>> begin Source text
Resistance is (NOT) Futile

Four Goals of McDonaldization


  • Efficiency -- Rational calculation of best cost effective mode of production. Cheapest per unit price.

  • Calculability -- (or quantity rather than quality) Assessment of outcomes based on quantifiable rather than subjective criteria. Therefore, they extol the big Mac rather than the good Mac.

  • Predictability -- Organize production process to guarantee uniformity of product and standardized outcomes.

  • Control -- Substitution of more predictable non-human labor for human labor.




George Ritzer is a Professor of Sociology at the University of Maryland. He is author of Author of "The McDonaldization of Society"

McDonaldization is defined by Ritzer as "...the process by which the principles of the fast-food restaurant are coming to dominate more and more sectors of American society as well as of the rest of the world. There are steps that can be taken to cope with McDonaldization. However, I hold little hope that such actions, even if they were all to be employed by many people, would reverse the trend toward McDonaldization."

My kids will tell you, we don't do MakkyDee's since they were little. I have abhored the place since my college days, and finally Dr. Ritzer has come along to flesh out my disdain for and resistance of the culture of the fast food industry, of which McD's is the torch bearer.
Coming...some pros and cons of McDonaldization.

February 24, 2003

Puppy Pranks

Image copyright Fred First This one is for the kids. I wrote them last week when Buster had a couple of bad days and we were worried about him. This picture is just to show that he has fully recovered to his prior levels of obnoxiousity and is enjoying the snow, even if he is basically an Orlando Retriever (at least that's what he tells us when he stands at the door with his legs crossed, refusing to go as far as the lilacs to pee when it gets below 20 degrees).
>> end Source text
### Direction A
In the records below, turn the lines from the one with "You are a computer-use" to the one with "(x=392, y=358)" into a Markdown table with the columns Row and Entry. Number each row, skip blank lines, and leave out the pictures.
>> begin Given data
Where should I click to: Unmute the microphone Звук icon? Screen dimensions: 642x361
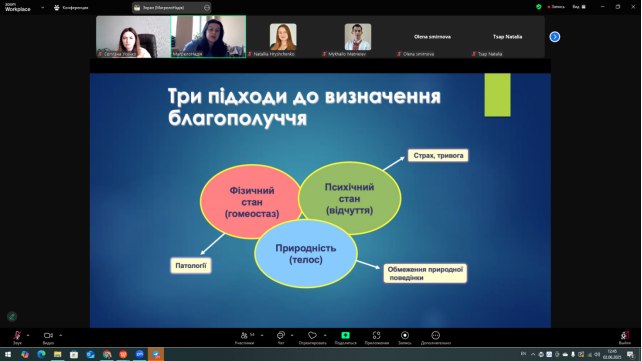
>> end Given data
>> begin Given data
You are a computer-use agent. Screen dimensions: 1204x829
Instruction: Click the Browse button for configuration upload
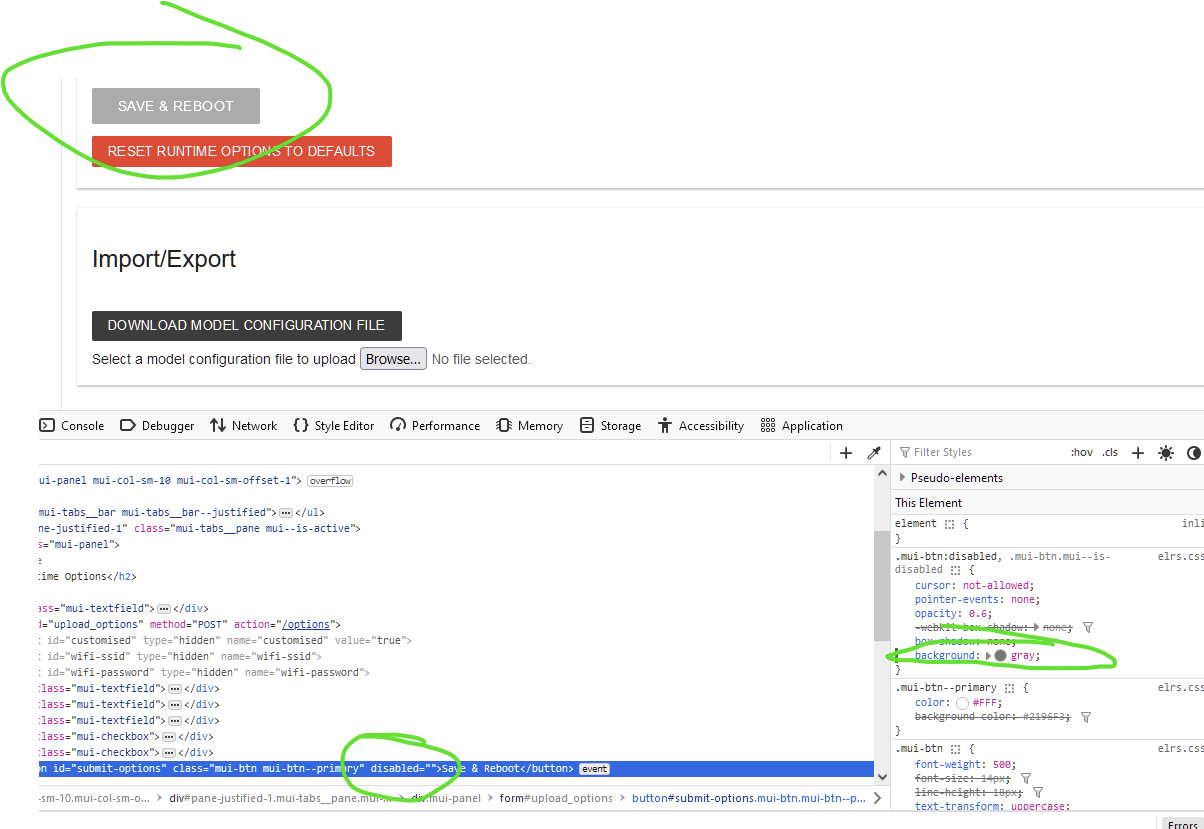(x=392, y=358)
>> end Given data
>> begin Given data
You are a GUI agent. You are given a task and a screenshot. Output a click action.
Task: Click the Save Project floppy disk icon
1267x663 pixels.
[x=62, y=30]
>> end Given data
### Direction B
Copy the passage in the McDonaldization text from "Resistance is (NOT)" to "per unit price.".

### Worked answer A
| Row | Entry |
|---|---|
| 1 | You are a computer-use agent. Screen dimensions: 1204x829 |
| 2 | Instruction: Click the Browse button for configuration upload |
| 3 | (x=392, y=358) |

### Worked answer B
Resistance is (NOT) Futile

Four Goals of McDonaldization


  • Efficiency -- Rational calculation of best cost effective mode of production. Cheapest per unit price.